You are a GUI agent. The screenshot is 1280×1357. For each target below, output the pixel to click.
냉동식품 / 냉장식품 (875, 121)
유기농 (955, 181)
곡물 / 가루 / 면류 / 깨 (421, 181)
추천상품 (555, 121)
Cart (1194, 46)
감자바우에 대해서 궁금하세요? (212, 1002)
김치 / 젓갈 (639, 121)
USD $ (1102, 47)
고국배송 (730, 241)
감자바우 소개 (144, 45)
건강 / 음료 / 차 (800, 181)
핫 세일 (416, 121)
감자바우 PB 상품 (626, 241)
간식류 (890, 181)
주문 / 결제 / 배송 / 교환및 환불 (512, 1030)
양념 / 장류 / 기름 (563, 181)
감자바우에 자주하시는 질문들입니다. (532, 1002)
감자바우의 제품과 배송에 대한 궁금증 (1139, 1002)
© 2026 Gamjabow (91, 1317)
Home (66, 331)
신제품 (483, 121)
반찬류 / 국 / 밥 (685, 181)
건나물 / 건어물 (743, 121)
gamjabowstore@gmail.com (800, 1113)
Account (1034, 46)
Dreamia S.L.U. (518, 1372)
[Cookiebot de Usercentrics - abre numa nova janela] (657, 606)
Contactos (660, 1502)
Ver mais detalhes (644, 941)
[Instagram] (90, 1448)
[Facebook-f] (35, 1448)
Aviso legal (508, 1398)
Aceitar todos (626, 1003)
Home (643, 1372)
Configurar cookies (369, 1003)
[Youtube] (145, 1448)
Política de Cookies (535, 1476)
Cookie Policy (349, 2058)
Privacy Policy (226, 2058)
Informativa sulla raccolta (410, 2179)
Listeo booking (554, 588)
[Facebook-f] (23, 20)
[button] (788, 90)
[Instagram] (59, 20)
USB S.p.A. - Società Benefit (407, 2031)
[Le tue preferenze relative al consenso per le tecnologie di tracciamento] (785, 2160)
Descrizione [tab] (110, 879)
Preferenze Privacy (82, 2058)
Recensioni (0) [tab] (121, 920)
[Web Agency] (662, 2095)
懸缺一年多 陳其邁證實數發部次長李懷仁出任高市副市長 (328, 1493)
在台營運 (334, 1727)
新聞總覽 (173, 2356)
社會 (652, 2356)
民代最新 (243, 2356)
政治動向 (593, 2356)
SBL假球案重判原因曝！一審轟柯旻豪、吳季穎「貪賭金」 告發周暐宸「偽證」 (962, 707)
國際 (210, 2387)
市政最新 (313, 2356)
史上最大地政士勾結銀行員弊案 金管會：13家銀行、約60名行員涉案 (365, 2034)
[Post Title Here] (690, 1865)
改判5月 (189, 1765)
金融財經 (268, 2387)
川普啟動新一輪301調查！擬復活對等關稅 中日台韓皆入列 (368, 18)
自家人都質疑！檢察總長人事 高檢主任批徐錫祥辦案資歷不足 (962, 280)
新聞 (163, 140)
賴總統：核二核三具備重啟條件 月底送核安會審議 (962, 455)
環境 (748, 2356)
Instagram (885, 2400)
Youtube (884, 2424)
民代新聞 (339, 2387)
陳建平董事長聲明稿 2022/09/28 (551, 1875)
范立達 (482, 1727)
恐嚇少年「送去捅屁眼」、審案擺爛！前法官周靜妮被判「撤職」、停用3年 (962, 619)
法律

---------------

▶ _Required action_: Among the records, find the lines that contain "Privacy" and copy each of them.

▶ _Response box_:
Privacy Policy (226, 2058)
Preferenze Privacy (82, 2058)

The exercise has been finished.